> _Work to be completed_:
Beginning with the line where "Your Privacy Choices (903, 1857)" occurs, transcribe every line exactly through the last line of the listing below, and no others.

> _Provided records_:
§ §
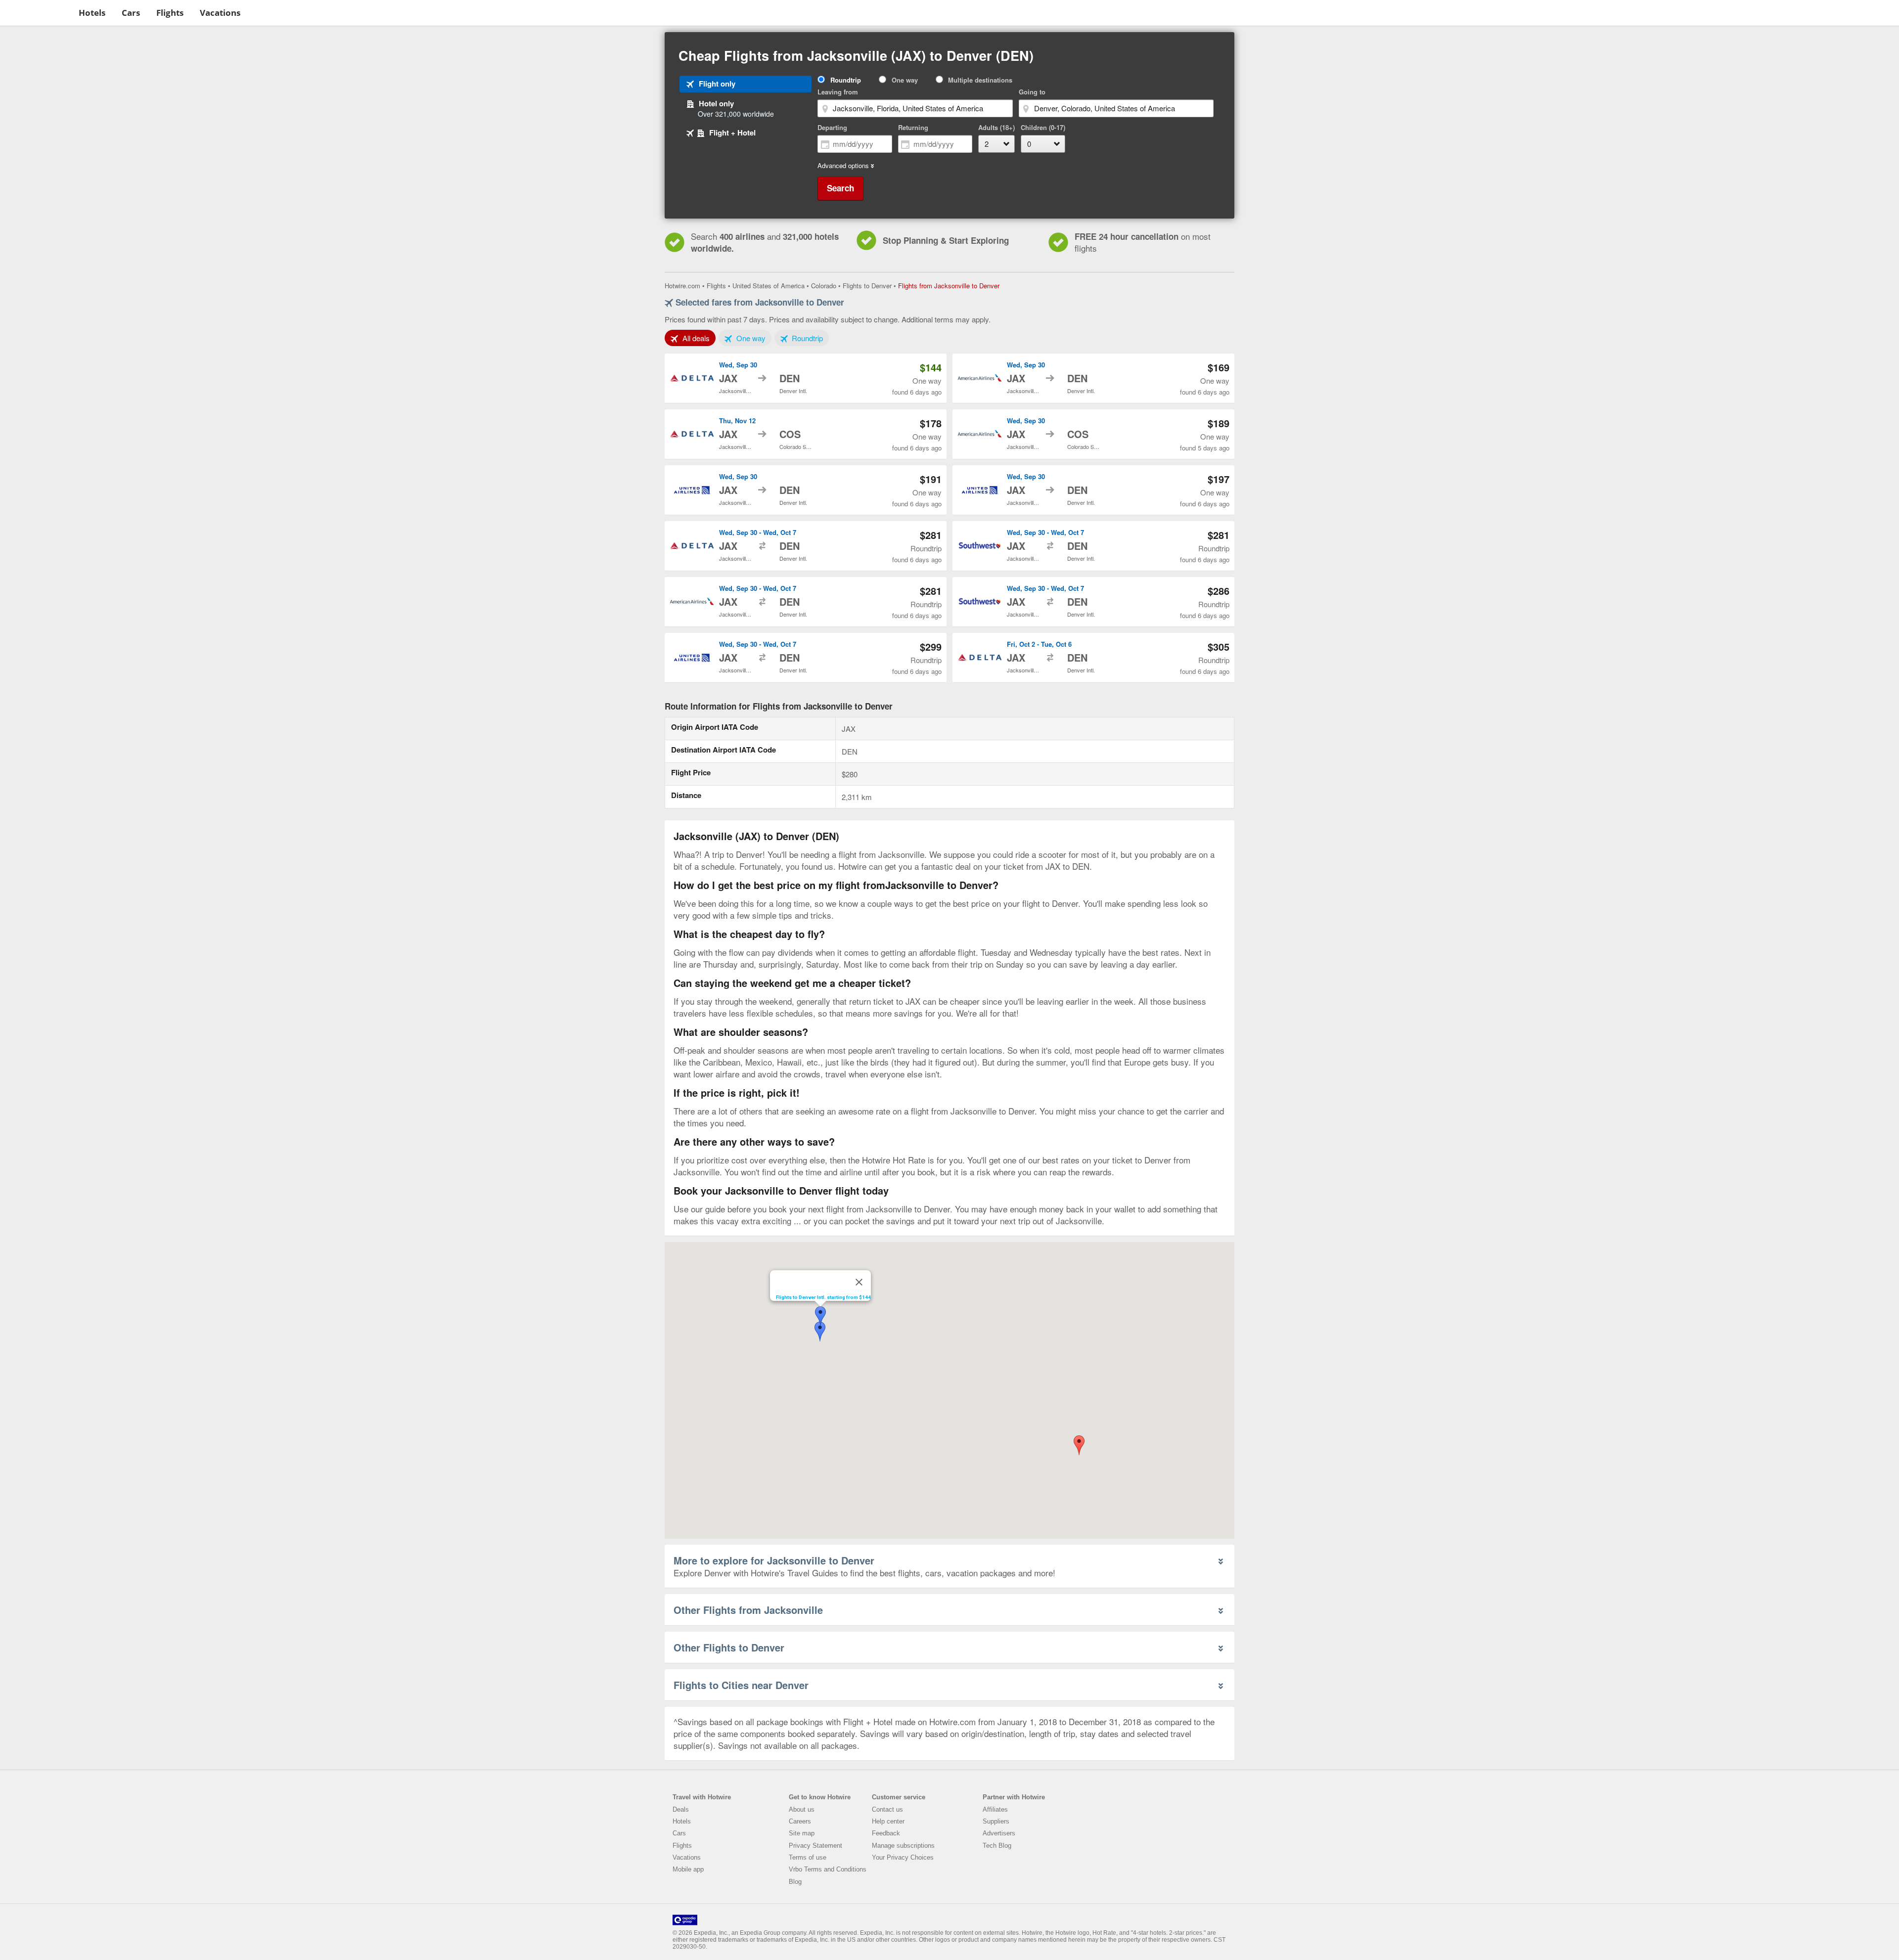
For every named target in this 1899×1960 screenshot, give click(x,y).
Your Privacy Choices (903, 1857)
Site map (801, 1833)
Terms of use (807, 1857)
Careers (800, 1821)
§ §
> _Answer to this task_:
Your Privacy Choices (903, 1857)
Site map (801, 1833)
Terms of use (807, 1857)
Careers (800, 1821)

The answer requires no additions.